◆ To do:
Whenever a line in the records below holds the string "computer", include it in the count, and state the number alone.

◆ Information shown:
--- START ---
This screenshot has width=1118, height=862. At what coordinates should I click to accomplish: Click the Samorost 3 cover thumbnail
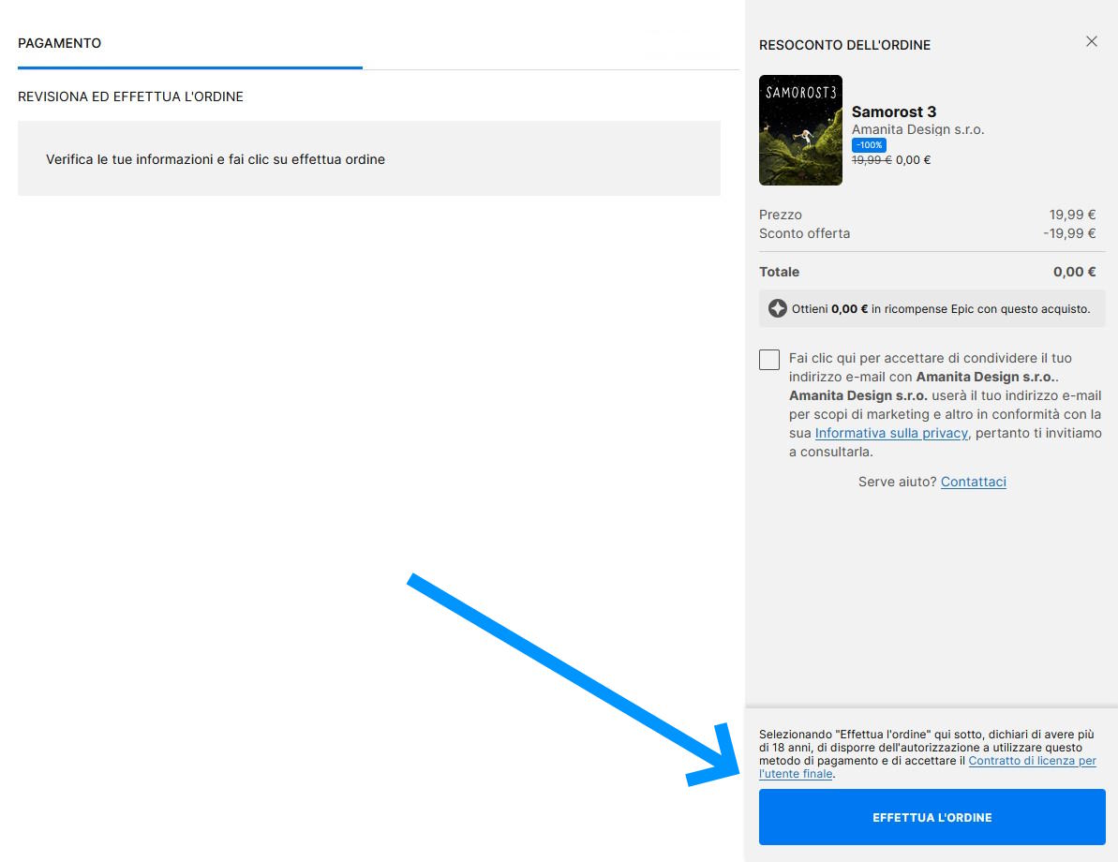(800, 130)
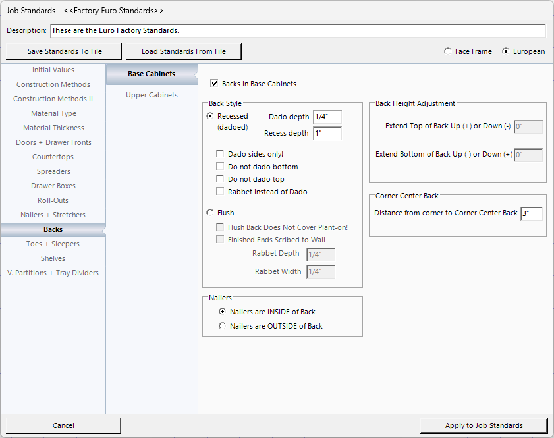Viewport: 554px width, 438px height.
Task: Navigate to Toes + Sleepers section
Action: [x=53, y=244]
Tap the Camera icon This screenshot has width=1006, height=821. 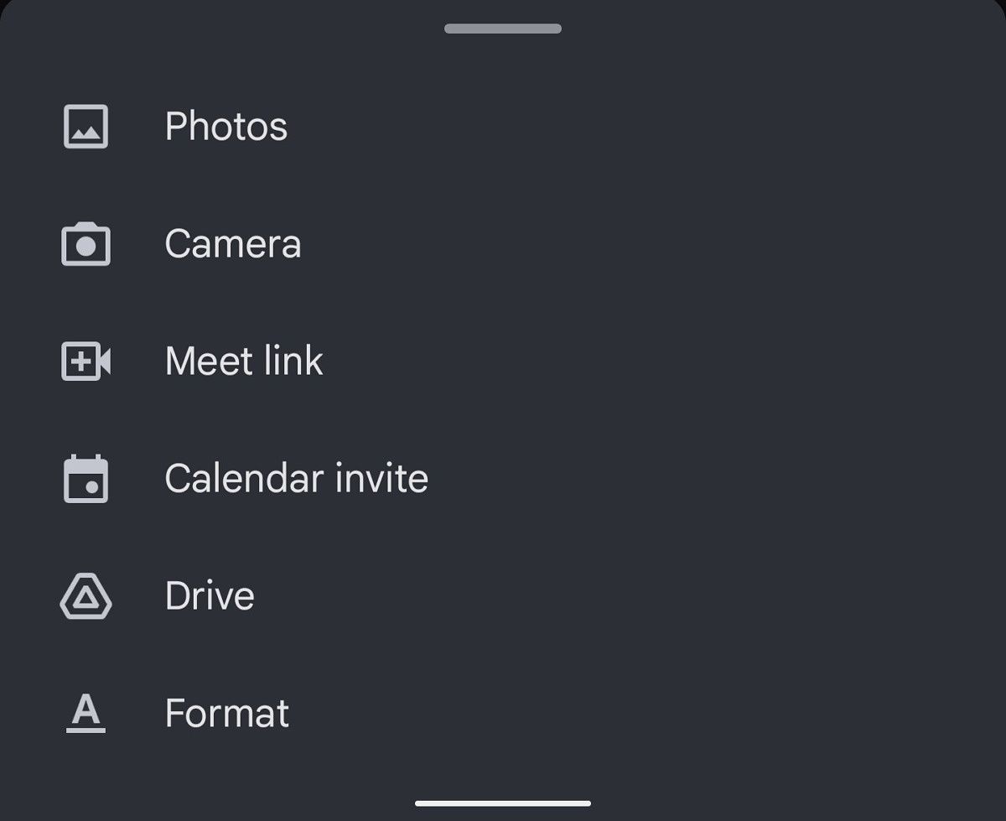[x=86, y=244]
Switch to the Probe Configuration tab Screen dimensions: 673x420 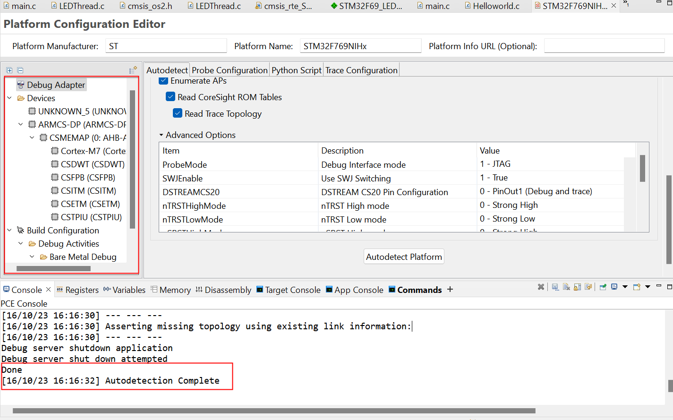[230, 70]
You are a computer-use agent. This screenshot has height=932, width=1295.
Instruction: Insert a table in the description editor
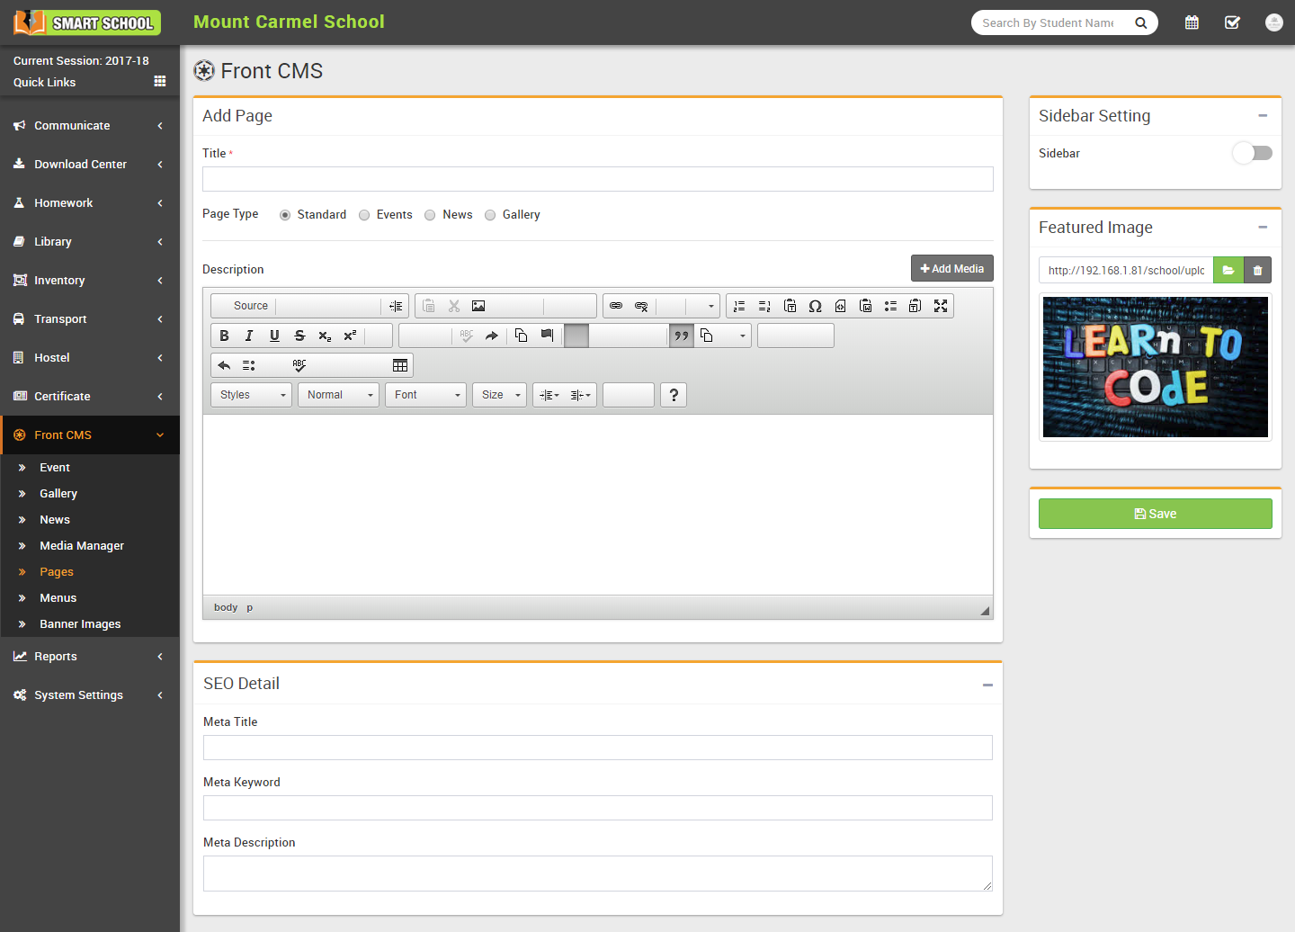[x=400, y=365]
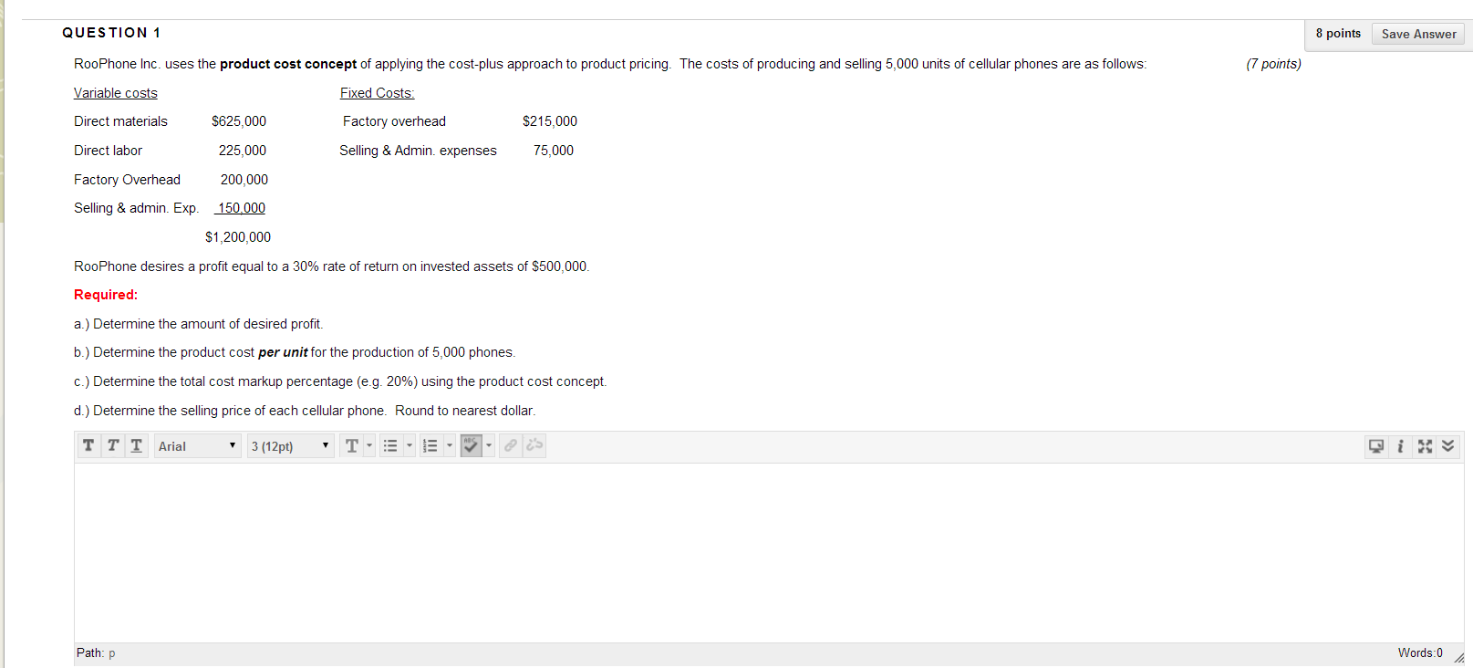The height and width of the screenshot is (668, 1473).
Task: Open the Arial font family dropdown
Action: 196,445
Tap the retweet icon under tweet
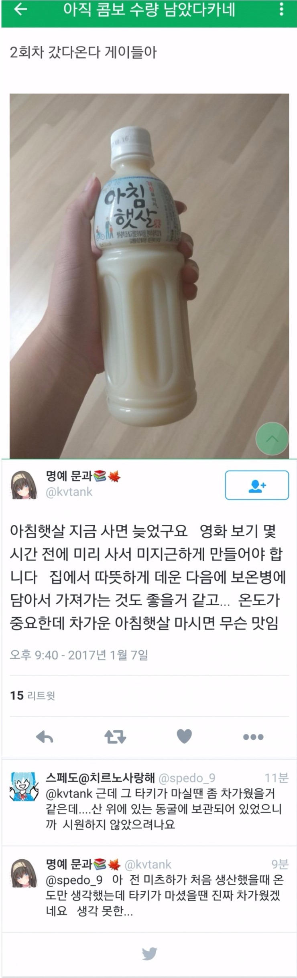 click(115, 737)
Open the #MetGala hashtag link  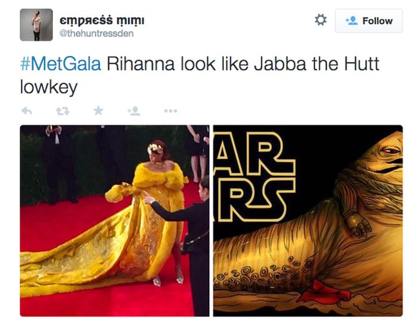(x=61, y=64)
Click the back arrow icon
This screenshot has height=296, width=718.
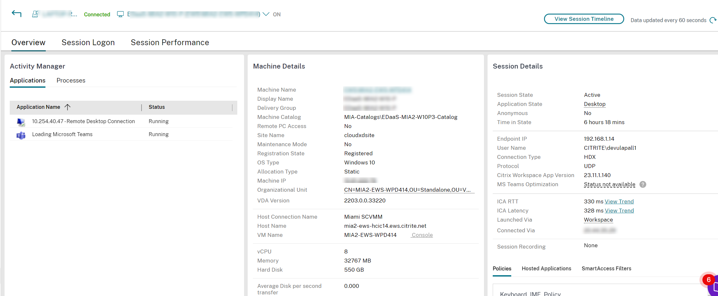[17, 14]
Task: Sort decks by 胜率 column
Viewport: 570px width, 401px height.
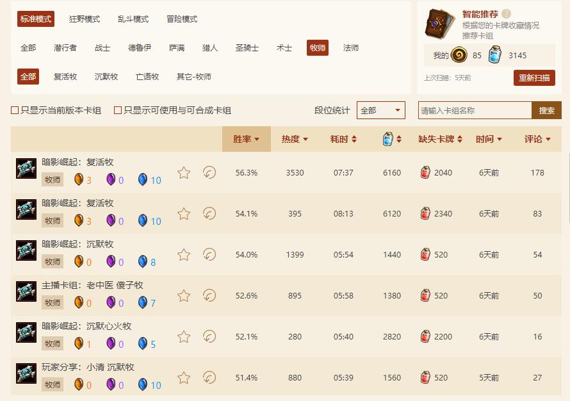Action: [246, 139]
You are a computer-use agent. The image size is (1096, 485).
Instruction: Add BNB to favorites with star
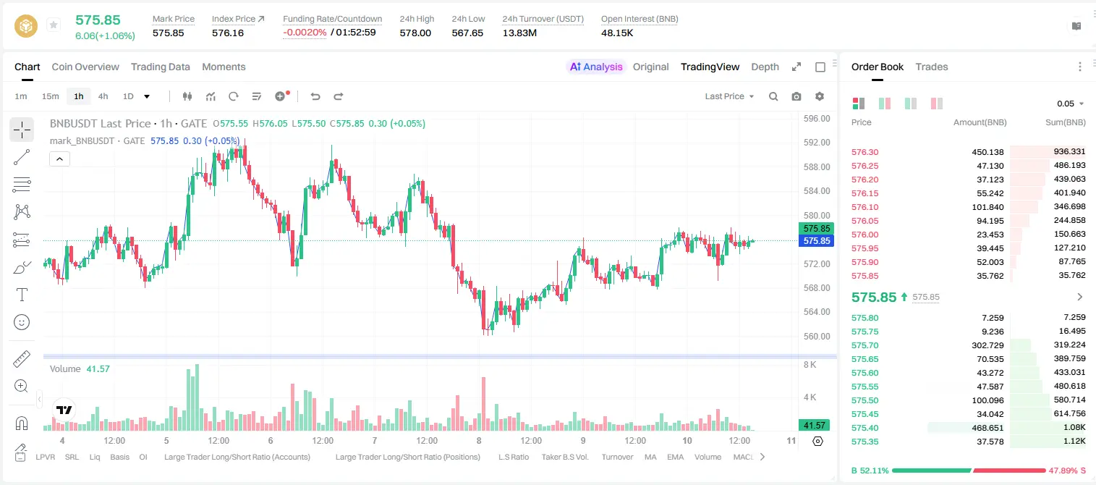[x=53, y=25]
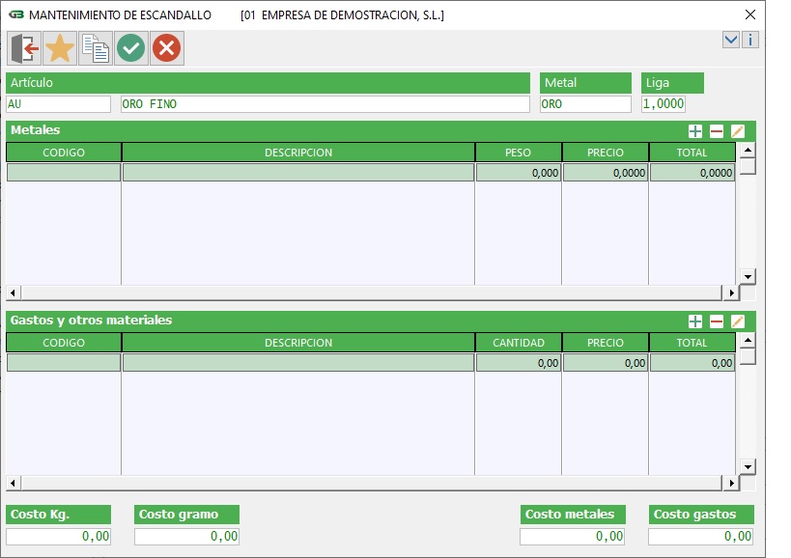Expand the dropdown chevron near info icon
The height and width of the screenshot is (558, 791).
pos(731,40)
--- END ---
◆ The completed task:
2